My aunt was lying unconscious in the ICU‚ waiting for the family’s decision on an operation. What it would be like after her operation was the topic of discussion among family members. What was it like for the family to make these decisions? Every minute of waiting seemed to be unusually long. “What can I do?” I asked myself. Nothing but read the updates about her health condition on Facebook.
“Don’t worry. We’ll be okay. It’s too much for you to book a flight‚ especially this time of year to be here for just two weeks‚” my dad told me over the phone. My husband and I had a flight booked to Thailand for the upcoming summer. I had to think hard about booking a flight to be with the family during this time as it would be financially difficult to make two trips within six months. What about Christmas? Was I about to leave my children to have them celebrate Christmas without me? How was I going to afford the last-minute flight to Thailand during the Christmas holidays? Decision‚ doubt‚ and guilt haunted me for several days. My aunt passed away on Boxing Day. The feelings of loss and hopeless were indescribable.
“The scariest part of our lives as we move away from home is to receive bad news about our loved ones from back where we come from‚” my friend who moved from Thailand to Idaho once told me. I now fully understand how she feels.
The more I talked to people who have moved from elsewhere‚ the more experiences we shared. A friend of mine who owns a Thai restaurant in Sidney‚ travels to Thailand at least three times a year to visit his mother. As an only son‚ he feels obligated by a duty of caring for his ageing and ill mother‚ who lives on her own in Thailand.
When in Thailand‚ I try to see as many friends and family as possible.
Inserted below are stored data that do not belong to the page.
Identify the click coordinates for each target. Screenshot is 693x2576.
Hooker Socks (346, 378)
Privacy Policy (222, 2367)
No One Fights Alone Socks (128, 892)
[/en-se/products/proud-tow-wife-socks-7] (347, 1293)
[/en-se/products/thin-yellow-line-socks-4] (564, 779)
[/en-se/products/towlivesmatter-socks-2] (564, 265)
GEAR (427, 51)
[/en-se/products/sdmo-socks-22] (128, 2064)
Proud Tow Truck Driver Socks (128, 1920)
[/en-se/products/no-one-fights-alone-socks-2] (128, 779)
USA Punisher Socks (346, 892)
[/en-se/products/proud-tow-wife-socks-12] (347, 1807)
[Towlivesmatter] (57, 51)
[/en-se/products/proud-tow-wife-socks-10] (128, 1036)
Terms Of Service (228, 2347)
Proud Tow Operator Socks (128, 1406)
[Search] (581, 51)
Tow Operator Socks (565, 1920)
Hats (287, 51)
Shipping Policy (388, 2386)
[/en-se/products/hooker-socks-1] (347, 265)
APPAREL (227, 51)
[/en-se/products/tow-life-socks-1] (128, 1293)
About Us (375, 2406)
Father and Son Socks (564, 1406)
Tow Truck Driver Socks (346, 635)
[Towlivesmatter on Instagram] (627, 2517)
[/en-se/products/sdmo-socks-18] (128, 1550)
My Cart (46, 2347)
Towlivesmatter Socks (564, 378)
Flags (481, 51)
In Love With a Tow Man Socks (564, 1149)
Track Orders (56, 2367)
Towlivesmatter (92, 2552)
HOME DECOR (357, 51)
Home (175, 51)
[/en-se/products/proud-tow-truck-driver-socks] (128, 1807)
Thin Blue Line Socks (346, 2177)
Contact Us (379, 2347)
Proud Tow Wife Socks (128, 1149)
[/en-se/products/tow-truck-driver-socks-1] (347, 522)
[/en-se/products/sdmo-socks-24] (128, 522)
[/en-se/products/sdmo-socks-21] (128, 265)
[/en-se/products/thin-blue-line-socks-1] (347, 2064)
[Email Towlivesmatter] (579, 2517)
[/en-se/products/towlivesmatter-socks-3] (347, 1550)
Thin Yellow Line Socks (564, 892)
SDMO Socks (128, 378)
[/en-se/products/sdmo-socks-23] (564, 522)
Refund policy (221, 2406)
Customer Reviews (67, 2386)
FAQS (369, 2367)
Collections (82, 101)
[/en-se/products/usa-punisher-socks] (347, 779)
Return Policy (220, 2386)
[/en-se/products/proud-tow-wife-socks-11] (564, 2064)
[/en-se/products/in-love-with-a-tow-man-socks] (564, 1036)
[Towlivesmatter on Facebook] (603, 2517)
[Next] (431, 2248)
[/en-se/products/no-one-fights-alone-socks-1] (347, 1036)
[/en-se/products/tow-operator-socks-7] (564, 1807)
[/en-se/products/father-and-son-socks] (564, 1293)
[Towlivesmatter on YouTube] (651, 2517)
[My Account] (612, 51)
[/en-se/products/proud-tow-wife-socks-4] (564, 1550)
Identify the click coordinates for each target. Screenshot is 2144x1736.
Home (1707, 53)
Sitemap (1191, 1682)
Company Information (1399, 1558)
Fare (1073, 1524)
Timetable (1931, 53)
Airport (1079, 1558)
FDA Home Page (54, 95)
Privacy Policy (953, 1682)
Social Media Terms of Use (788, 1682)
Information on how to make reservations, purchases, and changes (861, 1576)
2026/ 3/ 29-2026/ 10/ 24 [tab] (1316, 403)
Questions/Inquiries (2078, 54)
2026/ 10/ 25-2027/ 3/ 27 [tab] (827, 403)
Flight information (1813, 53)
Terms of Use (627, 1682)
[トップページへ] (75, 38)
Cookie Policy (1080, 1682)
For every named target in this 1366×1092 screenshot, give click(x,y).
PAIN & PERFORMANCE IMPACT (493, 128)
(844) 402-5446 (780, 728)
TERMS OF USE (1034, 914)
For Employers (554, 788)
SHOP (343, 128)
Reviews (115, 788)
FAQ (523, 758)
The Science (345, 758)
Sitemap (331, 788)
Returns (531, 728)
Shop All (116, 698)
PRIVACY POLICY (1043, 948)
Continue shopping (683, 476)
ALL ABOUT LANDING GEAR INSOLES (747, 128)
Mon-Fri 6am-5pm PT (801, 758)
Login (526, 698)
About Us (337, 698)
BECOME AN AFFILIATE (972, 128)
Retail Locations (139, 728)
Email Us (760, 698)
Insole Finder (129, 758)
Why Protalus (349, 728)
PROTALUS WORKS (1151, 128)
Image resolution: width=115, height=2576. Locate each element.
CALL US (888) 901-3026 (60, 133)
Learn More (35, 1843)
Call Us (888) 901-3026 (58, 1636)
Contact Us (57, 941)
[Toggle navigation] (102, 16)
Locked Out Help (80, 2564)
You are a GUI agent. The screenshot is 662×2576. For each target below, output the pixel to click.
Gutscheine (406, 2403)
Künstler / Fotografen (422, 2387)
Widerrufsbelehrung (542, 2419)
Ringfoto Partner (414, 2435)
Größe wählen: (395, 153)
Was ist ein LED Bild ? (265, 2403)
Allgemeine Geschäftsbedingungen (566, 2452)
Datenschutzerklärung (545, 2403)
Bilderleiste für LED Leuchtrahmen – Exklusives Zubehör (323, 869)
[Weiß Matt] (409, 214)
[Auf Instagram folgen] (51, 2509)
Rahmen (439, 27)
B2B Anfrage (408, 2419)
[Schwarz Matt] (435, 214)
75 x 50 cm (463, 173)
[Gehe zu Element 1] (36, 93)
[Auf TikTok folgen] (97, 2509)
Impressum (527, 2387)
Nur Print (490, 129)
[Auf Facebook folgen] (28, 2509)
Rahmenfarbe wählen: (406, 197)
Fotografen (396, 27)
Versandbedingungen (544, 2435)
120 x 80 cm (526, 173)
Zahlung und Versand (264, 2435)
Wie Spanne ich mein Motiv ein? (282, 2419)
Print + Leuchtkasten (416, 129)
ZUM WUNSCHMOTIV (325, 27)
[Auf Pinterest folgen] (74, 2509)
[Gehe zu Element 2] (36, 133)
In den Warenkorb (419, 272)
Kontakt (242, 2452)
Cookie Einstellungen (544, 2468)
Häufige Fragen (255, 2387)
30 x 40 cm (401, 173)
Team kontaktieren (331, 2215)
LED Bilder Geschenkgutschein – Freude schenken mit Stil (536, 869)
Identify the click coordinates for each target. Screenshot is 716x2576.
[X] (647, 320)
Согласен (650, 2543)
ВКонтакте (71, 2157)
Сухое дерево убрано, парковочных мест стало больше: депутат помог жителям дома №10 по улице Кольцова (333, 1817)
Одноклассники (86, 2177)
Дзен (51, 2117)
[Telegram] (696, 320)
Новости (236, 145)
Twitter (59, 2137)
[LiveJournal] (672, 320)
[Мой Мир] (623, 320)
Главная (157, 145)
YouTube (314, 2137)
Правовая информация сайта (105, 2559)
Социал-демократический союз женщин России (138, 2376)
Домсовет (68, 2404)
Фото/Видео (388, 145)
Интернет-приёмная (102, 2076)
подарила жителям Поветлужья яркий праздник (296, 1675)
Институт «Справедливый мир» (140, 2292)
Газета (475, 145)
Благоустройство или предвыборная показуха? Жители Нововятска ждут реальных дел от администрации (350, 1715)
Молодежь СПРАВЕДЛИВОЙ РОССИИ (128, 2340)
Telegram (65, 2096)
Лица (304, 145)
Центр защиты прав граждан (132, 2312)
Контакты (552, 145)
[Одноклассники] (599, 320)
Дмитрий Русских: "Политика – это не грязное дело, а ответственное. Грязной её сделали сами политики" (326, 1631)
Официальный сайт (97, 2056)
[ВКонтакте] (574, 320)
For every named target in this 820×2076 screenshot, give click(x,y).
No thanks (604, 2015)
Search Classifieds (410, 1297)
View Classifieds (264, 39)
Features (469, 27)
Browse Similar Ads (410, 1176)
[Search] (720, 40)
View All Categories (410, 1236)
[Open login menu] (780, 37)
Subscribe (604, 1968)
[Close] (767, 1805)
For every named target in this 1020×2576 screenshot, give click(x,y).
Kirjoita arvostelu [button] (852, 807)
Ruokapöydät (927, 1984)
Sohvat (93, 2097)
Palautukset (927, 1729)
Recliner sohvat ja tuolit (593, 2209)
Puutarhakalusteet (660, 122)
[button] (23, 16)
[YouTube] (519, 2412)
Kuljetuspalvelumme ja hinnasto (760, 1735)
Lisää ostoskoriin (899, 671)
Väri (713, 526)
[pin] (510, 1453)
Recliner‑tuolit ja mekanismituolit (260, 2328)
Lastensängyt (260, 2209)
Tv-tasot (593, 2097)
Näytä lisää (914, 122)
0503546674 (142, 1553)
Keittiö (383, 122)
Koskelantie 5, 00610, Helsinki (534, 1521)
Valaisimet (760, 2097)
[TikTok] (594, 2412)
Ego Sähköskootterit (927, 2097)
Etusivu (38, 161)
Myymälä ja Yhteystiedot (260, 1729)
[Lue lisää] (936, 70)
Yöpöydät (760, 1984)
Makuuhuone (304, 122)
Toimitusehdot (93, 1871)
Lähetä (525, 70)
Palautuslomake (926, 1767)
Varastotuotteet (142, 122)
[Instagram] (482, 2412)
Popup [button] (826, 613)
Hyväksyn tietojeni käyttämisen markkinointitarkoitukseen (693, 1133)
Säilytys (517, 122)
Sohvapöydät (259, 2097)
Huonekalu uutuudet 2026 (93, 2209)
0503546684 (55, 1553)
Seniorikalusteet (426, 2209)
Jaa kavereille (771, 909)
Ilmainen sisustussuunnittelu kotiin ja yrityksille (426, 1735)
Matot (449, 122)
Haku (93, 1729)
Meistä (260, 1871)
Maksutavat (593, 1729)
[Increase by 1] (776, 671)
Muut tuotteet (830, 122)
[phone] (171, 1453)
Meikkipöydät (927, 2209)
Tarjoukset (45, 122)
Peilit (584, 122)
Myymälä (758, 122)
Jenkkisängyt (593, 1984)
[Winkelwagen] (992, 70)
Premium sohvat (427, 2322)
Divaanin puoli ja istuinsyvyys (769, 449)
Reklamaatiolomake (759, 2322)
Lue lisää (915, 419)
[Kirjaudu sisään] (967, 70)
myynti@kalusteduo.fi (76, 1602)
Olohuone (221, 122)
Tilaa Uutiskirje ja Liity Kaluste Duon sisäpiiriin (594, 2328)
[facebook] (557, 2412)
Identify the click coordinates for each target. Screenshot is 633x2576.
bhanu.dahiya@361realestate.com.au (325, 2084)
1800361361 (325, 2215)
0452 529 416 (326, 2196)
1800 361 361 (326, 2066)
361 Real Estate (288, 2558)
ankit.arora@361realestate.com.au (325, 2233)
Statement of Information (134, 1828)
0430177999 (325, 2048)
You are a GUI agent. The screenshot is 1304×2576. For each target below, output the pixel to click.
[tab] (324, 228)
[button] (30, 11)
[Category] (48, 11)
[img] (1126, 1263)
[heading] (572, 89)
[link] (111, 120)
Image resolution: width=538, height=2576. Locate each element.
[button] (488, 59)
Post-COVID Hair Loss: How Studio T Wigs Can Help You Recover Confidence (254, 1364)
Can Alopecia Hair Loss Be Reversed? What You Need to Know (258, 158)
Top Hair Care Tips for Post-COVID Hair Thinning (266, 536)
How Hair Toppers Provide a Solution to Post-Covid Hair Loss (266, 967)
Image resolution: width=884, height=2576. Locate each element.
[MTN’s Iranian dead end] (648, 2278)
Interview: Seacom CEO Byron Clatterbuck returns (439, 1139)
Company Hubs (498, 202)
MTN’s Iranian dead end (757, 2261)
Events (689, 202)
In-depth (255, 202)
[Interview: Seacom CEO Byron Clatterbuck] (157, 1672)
I wonder if I could do less visiting for more quality time. But what if I miss seeing someone I should have. I still blame myself for not spending enough time with my aunt during my last visit when she was alive. I also felt for my girls and husband‚ who would rather spend time on the beach than several stops at my relatives’ places. My husband was looking forward to a nice relaxing vacation. “What would be a win-win solution?” I asked myself.
Perhaps I just need to accept that I chose to live far away from my family. And the choice comes with the hurtful fact that I will miss being there for and with them. The lesson for me is to take one thing at a time‚ enjoy it while it lasts‚ plan for future‚ and embrace the fact that sadness is like happiness: it comes and it goes. Departure brings the chance for another reunion.